En Éxodo 20:20, Moisés le dice al pueblo: «Dios ha venido solo para probarte y para infundirte temor, para que no peques». Dios quiere probar la fidelidad de Israel y determinar si obedecerán o desobedecerán. Pero allí la Torá usa otra palabra hebrea para «prueba»: (בָּחַן; baján). Este término tiene un significado muy cercano a (נָסָה; nasá) y a menudo significa «examinar» o «escudriñar». בָּחַן parece implicar una prueba más invasiva, una especie de experimento para probar un resultado determinado. El mismo verbo se usa cuando José decide ver qué harían sus hermanos en una situación difícil (ver Génesis 42:16). ¿Todos estos son ejemplos de «prueba» o «tentación», o algo más?

El equivalente judeo-griego de estos términos hebreos es el verbo (πειράζειν; peirazein). El Evangelio de Mateo usa este término cuando Jesús es probado (¿o tentado?) en el desierto por el diablo (ver Mateo 4:1-11). La misma palabra aparece cuando Yeshúa es probado por preguntas difíciles (por ejemplo, Mateo 16:1; Lucas 10:25).

Volviendo a Santiago 1:13, el verbo griego pertinente (πειράζειν; peirazein) aparece varias veces en la misma oración. Y en este caso, es difícil traducirlo exclusivamente como «prueba» y evitar la connotación de «tentación». De hecho, el término significa ambos. Cuando Santiago dice que Dios «no tienta (πειραζει; peirazei) a nadie», el texto no quiere decir de que Dios nunca tiente a nadie bajo ninguna circunstancia. Basado en el testimonio más amplio de la Biblia, Dios ciertamente prueba, intenta, examina, tienta y escudriña a las personas, y no hay una gran diferencia entre estas ideas en los idiomas originales. Sin embargo, lo que es cierto es de que «Dios no tienta a nadie con cosas malas» (Santiago 1:13).
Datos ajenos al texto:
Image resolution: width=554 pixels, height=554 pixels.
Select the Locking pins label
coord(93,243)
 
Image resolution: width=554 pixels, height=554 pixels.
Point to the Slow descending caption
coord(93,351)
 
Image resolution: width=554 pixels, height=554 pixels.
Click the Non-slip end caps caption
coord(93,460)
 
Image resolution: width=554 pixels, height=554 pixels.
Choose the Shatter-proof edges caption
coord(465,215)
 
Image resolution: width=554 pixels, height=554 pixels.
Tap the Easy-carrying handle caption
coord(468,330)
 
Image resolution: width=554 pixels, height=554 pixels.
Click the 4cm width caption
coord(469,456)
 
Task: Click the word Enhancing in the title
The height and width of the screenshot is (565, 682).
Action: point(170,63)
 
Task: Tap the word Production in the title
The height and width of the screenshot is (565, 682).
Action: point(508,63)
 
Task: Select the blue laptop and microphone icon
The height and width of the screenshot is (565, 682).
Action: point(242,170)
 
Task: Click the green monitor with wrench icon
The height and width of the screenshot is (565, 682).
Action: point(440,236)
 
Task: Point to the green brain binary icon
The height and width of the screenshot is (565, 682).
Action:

El versículo niega que cualquier mal que constituya una tentación viene «de Dios» (απο του Θεου; apo tou Theu). El énfasis de la enseñanza es mostrar de que Dios nunca es la fuente del mal, no de que Dios nunca jamás tiente.

Dios puede usar personas, circunstancias o incluso a Satanás para administrar pruebas, pero el Señor no seducirá a la gente con «maldad» (griego: κακός; kakos / hebreo: רָע; ) porque esa no es la naturaleza divina. Dios no es tentado por el mal y los seres humanos fueron creados a imagen de Dios. El propósito de tentar no es causar fallas, sino ver si uno elige el bien y vence el mal. Por lo tanto, los humanos hechos a la imagen de Dios deben emular al Hacedor al pasar cualquiera de las pruebas de la vida o los procesos (consultar Levítico 11:44-45; 3 Juan 1:11).